Все рядом. Августовские кочевья по простодушному, неприрученному, самолюбивому материку меня убедили: он все вмещает. Недаром же его тайная женственность хочет подчеркнутого мачизма. Совсем еще молодой паренек, muchaho, сидящий у двери шефа, небрежно забавляется кольтом. Он лишь посмеивается над секретаршей, над куколкой, фавориткой, красоткой, когда она вскрикивает, наблюдая это опасное развлечение: “Боитесь, что я в вас попаду?” – “Боюсь, что попадете в себя”. – “И что тут такого? Не понимаю”. Он втискивает дуло меж губ и медленно спускает курок. Выстрел чуть слышен, и смерть беззвучна.

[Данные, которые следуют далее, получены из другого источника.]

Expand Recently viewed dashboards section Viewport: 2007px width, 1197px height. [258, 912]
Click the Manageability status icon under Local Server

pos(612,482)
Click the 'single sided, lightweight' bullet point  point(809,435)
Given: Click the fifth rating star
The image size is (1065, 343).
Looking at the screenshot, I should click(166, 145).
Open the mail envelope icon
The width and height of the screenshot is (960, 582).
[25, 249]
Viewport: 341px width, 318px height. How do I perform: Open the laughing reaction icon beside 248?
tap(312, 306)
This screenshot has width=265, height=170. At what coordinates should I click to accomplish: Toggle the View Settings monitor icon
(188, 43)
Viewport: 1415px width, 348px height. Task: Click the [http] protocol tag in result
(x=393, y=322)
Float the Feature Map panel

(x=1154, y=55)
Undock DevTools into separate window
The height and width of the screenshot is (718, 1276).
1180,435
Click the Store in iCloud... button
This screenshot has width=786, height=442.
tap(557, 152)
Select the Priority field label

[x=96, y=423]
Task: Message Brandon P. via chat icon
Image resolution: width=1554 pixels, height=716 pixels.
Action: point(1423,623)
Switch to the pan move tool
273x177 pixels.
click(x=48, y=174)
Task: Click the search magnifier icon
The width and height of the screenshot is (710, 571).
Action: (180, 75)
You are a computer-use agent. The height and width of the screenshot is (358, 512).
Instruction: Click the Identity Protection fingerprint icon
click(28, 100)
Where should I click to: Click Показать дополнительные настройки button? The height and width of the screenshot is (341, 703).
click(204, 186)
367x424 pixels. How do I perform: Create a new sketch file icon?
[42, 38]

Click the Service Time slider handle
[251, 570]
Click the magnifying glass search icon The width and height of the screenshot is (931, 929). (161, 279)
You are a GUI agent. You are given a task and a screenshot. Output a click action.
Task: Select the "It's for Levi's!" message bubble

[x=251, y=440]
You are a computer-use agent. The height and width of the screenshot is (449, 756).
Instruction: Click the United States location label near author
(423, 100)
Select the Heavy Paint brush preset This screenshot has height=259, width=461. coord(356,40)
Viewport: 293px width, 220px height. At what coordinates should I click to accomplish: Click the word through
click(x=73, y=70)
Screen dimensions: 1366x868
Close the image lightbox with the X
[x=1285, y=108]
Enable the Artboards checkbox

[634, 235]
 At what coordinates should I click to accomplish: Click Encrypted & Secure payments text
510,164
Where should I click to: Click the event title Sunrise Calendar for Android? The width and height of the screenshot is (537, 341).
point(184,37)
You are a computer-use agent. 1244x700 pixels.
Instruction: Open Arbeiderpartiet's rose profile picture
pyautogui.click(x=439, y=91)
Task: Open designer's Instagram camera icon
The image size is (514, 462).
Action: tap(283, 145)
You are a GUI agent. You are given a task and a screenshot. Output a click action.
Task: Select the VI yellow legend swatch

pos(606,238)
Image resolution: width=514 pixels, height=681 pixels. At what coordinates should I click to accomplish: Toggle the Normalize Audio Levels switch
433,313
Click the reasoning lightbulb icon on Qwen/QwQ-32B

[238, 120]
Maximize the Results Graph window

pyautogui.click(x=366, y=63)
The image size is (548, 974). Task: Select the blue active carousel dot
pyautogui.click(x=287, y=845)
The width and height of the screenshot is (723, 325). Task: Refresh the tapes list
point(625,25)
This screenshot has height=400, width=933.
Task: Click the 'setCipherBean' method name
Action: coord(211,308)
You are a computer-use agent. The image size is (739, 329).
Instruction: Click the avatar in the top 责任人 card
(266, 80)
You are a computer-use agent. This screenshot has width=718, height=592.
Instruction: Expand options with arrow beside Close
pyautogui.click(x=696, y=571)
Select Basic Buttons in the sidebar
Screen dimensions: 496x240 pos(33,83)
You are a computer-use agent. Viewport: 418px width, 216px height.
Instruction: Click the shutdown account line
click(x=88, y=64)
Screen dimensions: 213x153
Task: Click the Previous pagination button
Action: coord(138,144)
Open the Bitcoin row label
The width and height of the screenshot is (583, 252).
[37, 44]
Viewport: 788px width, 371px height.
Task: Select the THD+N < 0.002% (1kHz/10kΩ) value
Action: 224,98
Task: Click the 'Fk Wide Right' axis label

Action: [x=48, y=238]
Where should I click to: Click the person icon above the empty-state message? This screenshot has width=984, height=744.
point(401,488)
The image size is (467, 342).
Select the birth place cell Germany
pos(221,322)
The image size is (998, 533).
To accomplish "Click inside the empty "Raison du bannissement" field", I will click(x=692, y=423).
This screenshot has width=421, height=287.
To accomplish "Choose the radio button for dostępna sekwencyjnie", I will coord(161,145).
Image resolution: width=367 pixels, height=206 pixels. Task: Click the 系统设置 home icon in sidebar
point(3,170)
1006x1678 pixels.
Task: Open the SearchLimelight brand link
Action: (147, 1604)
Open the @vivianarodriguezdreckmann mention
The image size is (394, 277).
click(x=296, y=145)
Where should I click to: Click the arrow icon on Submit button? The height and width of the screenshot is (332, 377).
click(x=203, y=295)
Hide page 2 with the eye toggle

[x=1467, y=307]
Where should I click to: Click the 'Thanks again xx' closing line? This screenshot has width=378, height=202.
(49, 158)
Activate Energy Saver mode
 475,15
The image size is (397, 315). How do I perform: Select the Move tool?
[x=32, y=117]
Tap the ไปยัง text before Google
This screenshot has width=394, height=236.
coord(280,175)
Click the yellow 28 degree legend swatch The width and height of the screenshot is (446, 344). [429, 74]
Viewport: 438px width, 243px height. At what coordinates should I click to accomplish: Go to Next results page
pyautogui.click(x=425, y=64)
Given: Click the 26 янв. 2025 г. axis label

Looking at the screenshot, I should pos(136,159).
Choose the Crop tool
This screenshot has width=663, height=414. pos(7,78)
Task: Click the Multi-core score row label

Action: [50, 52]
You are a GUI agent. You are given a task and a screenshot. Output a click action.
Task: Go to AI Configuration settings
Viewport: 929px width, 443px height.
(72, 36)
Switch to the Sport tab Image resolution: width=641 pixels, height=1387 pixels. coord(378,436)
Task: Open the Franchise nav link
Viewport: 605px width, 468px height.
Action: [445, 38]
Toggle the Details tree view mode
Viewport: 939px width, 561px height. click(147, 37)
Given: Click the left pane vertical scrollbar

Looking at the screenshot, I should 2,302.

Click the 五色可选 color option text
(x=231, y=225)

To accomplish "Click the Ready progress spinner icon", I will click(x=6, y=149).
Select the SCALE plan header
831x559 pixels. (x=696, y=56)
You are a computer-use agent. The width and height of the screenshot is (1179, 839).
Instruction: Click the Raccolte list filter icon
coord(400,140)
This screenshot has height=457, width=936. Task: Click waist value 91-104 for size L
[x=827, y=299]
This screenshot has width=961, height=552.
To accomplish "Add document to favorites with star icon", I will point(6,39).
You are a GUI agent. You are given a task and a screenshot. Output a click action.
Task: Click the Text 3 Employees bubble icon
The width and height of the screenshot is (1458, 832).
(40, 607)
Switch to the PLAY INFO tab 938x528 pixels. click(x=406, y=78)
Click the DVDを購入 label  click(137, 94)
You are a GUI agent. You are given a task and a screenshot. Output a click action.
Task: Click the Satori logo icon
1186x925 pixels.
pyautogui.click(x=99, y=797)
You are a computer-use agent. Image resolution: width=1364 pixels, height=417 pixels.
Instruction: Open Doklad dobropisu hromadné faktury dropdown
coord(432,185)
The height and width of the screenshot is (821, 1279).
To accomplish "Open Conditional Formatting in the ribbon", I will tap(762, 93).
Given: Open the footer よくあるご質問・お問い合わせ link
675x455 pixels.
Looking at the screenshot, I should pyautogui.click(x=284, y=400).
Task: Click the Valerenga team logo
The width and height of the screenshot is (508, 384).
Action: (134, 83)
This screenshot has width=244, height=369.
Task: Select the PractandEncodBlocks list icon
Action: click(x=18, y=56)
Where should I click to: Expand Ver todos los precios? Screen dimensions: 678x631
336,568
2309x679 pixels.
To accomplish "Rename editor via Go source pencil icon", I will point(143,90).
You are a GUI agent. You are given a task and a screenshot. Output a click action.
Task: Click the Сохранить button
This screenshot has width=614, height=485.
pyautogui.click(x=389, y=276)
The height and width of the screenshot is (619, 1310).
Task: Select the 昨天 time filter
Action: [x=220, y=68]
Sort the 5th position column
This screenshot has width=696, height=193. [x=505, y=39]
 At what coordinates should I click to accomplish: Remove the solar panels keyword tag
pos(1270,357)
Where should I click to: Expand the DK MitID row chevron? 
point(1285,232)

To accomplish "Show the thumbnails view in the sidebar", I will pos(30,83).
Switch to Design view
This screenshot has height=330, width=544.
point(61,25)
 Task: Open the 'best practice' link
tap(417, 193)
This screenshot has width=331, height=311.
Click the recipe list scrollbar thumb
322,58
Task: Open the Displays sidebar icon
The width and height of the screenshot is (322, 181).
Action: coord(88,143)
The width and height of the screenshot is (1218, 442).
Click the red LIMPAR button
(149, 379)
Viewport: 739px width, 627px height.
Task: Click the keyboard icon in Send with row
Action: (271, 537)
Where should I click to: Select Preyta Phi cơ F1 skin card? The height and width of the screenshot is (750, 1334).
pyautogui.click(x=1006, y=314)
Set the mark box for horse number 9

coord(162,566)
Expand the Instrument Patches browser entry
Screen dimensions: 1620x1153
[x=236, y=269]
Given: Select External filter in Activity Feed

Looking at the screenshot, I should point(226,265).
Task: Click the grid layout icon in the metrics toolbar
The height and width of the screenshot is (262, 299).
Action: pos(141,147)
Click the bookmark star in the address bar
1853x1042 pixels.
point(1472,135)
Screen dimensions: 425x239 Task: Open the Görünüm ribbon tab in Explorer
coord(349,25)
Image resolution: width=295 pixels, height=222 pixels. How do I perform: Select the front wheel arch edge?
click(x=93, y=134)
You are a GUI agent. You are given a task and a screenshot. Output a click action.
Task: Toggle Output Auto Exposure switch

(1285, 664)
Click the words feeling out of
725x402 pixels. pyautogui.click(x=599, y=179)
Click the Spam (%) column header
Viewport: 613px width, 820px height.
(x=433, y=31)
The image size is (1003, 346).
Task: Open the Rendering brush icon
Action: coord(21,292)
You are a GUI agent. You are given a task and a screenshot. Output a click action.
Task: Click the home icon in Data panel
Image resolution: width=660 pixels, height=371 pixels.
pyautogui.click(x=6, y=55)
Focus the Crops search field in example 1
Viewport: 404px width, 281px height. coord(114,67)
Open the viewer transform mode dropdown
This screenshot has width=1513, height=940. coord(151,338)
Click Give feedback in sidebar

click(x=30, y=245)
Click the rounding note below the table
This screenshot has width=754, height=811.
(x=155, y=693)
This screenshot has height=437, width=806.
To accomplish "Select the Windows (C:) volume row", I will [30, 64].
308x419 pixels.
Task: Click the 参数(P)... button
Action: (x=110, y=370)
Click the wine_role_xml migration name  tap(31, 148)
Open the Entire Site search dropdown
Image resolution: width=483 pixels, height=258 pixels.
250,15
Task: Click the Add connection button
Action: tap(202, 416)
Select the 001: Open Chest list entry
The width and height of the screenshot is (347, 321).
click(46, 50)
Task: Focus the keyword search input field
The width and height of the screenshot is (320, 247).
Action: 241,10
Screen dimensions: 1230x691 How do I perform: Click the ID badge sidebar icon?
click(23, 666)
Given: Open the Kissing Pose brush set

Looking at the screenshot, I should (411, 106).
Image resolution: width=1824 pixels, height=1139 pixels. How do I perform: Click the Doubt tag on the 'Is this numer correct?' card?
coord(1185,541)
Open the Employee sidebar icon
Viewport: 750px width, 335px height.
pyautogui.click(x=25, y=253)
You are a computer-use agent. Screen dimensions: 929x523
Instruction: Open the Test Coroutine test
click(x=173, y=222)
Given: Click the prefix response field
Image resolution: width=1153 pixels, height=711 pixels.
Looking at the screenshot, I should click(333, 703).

Нет, неспроста на фресках во храмах мы ей показываем язык.
Впоследствии колумбийский писатель, с которым мы встретились в Боготе, мне скажет о своих земляках не то с улыбкой, не то с гримаской: “Latinos – своеобразные люди. Мужчины отважны, но их отвага требует публики и восхищения, а женщины безотказны в любви и часто после десятых родов утрачивают дары природы”.
Ну что же, всеведущий драматург заметил, что этот мир – театр. И если бы всемогущая сила перенесла в наши дни Шекспира, он бы увидел, сколь справедливо и безупречно его открытие. Но люди, рожденные в этой топке, не думают, что они актеры. Они такие, какие есть. Просто на Юге быстрей догадываются, что жизнь – это предмет искусства. С первого мига и с первого слова они начинают свою игру и помнят, что всяческие эффекты входят в одно из ее условий, что броская реплика под занавес может расцветить всю твою роль. Прав был усатый нескладный Маркес, когда он накренил реализм и взмахом пера приблизил чудо, сделав его закономерным, просто соединил его с почвой.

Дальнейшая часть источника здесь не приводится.